In the compound located in Piazza, along Churchill Avenue, there are eight separate cubicles, four dedicated for people with disabilities; three, yet to begin service. Coffee is served in one corner. The new toilets have been in service for the past month at a site which previously accommodated an open market as well as people who used to urinate in the open.
“The smell made this place very difficult to pass by,” said Tadiwos, remembering the old times.
But this is no longer the case.
Fortune met Tayech while she was cleaning the toilets at Atkilt Tera, complaining about the poor toilet habits of the users. The cleaners work until six o’clock and leave after locking all the rooms. However, they found one of the doors broken when they arrived at work one morning. The toilets were expected to be open until 10pm in this initial phase, but they are not doing that because of lack of power connection.

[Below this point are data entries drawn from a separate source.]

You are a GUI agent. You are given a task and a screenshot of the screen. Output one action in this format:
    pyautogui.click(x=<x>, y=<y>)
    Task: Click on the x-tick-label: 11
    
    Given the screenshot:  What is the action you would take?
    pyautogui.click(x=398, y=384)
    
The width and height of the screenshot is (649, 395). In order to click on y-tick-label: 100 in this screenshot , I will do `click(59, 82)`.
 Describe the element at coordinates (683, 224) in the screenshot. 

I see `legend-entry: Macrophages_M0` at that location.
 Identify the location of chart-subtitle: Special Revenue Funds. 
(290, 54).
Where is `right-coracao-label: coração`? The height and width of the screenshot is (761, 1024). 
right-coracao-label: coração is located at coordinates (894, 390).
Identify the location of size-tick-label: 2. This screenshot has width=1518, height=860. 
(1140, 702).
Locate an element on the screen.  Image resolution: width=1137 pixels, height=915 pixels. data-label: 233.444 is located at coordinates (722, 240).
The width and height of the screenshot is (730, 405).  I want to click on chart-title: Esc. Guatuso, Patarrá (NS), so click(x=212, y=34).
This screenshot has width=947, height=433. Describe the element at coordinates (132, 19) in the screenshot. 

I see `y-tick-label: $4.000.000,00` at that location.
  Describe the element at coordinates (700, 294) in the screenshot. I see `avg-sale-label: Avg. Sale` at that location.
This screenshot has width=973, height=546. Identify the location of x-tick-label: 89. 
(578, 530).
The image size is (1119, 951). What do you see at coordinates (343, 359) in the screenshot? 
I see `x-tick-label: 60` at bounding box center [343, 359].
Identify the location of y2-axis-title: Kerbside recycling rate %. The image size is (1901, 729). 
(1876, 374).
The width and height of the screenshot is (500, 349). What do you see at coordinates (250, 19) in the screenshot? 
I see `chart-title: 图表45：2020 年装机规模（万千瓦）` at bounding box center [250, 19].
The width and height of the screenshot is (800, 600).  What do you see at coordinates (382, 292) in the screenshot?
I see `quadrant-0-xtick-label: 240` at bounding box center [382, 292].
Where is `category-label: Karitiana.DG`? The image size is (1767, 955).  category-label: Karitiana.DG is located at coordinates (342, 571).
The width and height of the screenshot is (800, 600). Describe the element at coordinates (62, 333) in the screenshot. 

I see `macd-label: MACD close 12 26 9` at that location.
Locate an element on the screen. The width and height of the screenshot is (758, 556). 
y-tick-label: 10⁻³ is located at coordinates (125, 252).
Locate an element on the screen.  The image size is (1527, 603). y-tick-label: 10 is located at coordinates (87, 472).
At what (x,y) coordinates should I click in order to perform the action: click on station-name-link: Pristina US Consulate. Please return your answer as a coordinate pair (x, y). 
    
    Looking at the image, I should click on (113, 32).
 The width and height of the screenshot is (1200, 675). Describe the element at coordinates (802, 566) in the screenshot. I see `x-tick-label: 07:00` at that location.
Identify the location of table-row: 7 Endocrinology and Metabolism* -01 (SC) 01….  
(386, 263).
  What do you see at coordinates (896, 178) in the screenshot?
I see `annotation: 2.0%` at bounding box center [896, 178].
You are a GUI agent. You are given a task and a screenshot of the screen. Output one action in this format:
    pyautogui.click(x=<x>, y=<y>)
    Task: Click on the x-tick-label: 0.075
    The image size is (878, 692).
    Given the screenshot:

For Tayech Dadi and eight of her friends, including two with physical disabilities, the toilets have provided employment and a better way to spend their time. Tayech used to sell coffee on the street. Coffee sells for four Birr, tea for two Birr, and cake for five Birr, at the facility, where people pay 50 cents for urination and one Birr for defecation.
These facilities are all expected to begin fast food services. The Authority takes a 10pc cut from the revenue, which is used to pay for brushes, soaps, coffee and tea, Tayech said. It supplies them with chemicals. Demand is obviously high and Fortune was able to count 16 users in 30 minutes.
One of them was Tesfa Beza, 27, a lottery vendor, who has only one leg. Tesfa said he has found the new toilets user friendly. However, it is not clear whether the kiosks can accommodate wheelchair users.
But more toilets are on the way to service Addis Abeba’s growing population of over four million. So far there are almost 116 public and 188 communal toilets, with 700 more to be installed in the current fiscal year. Communal toilets are managed by residents of the communities in which they are located. Location of all the toilet compounds is selected depending on population density. Up to 2009, there were only 63 public toilets in Addis.
The City’s Water & Sewage Authority has already identified 16 locations along the east-west light railway transit route, from Summit to the National Stadium for a more installations.
In terms of sewage disposal, some of the toilets have been linked to sewerage lines, where they exist, whereas others will be served with vacuum trucks, said Etsegnet Tesfaye, head of communication affairs at AAWSA.
The new service is in its infancy and though the job of maintaining them cannot be pleasant, one user took the time to express his appreciation for the condition in which they are kept so far.
“I wish they [toilets] will continue as clean as they are today,” said Tadiwos, draining his coffee cup.